On Wed, Dec 21, 2016 at 11:49 PM, Ladislav Lhotka <[email protected]> wrote:

>
> > On 22 Dec 2016, at 07:22, Randy Presuhn <randy_presuhn@alumni.
> stanford.edu> wrote:
> >
> > Hi -
> >
> > On 12/21/2016 3:55 PM, Andy Bierman wrote:
> >>
> >>
> >> On Wed, Dec 21, 2016 at 3:41 PM, Juergen Schoenwaelder
> >> <[email protected]
> >> <mailto:[email protected]>> wrote:
> > ...
> >>    Perhaps I am blinded by the way @deprecate or __attribute__
> >>    ((deprecated)) or [[deprecated]] work in various programming
> >>    languages. All these annotations do not deprecate my code, they just
> >>    cause the generation of warnings so that I get aware of the issue and
> >>    can do my homework.
> >>
> >>
> >> There are no protocols that let you manage orphaned data nodes
> >> without any parent.  No way to represent it in XML or JSON either.

*ENTRIES*:
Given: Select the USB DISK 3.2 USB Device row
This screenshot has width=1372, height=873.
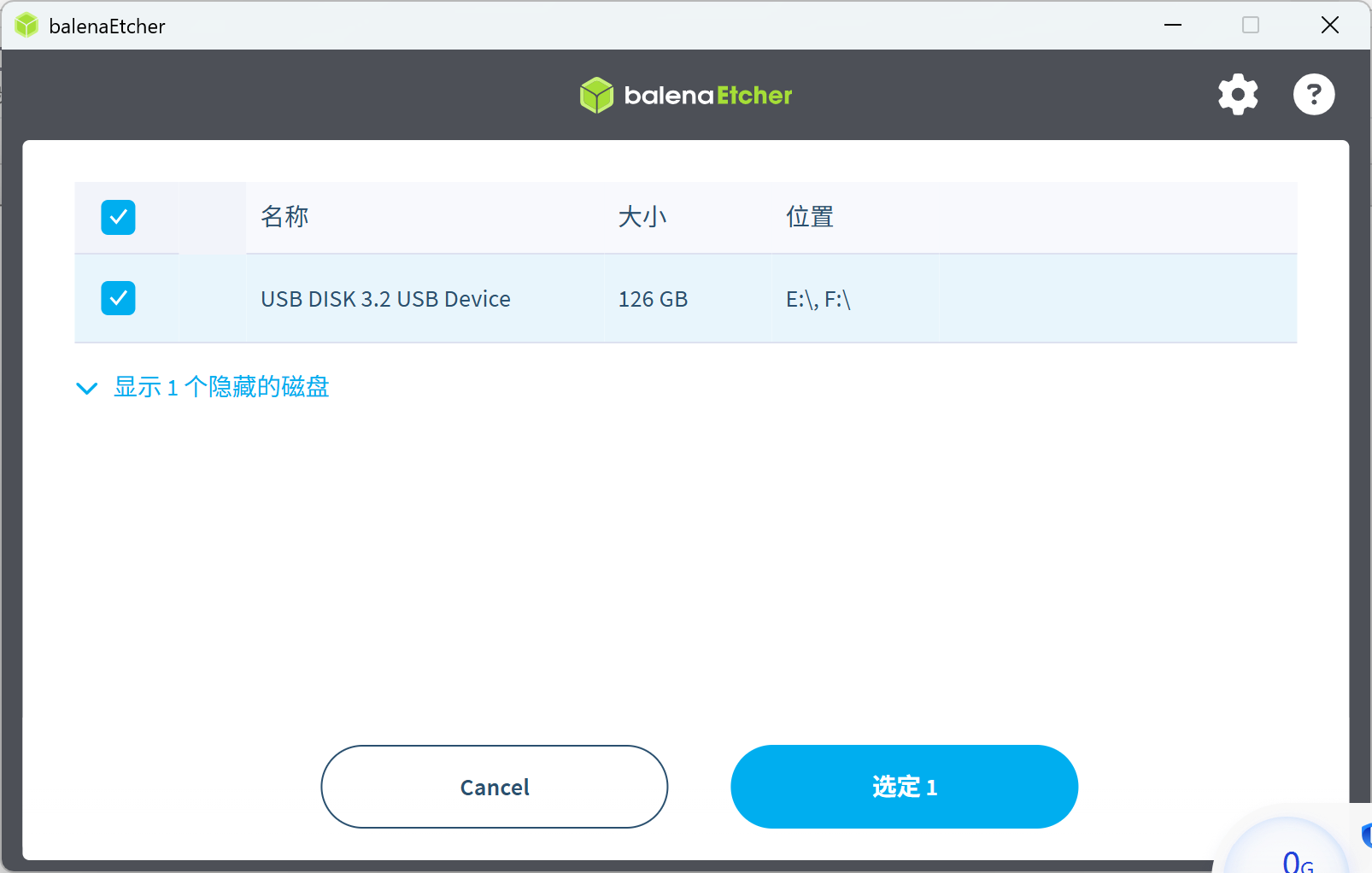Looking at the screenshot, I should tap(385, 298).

--

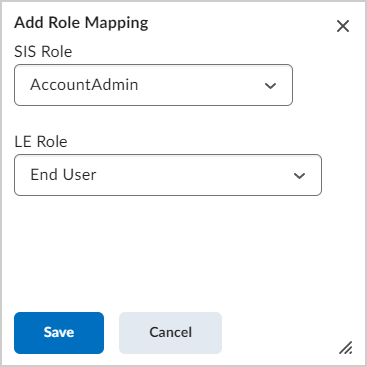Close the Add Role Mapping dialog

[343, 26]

*TASK BRIEF*:
Answer these questions using the email excerpt.
(a) At what time on 22 Dec 2016 did Randy Presuhn write?
(b) What do the programming-language annotations such as @deprecate cause the generation of?
(c) In which two formats is there said to be no way to represent orphaned data nodes?

*EXERCISE RESPONSE*:
(a) 07:22
(b) Warnings
(c) XML and JSON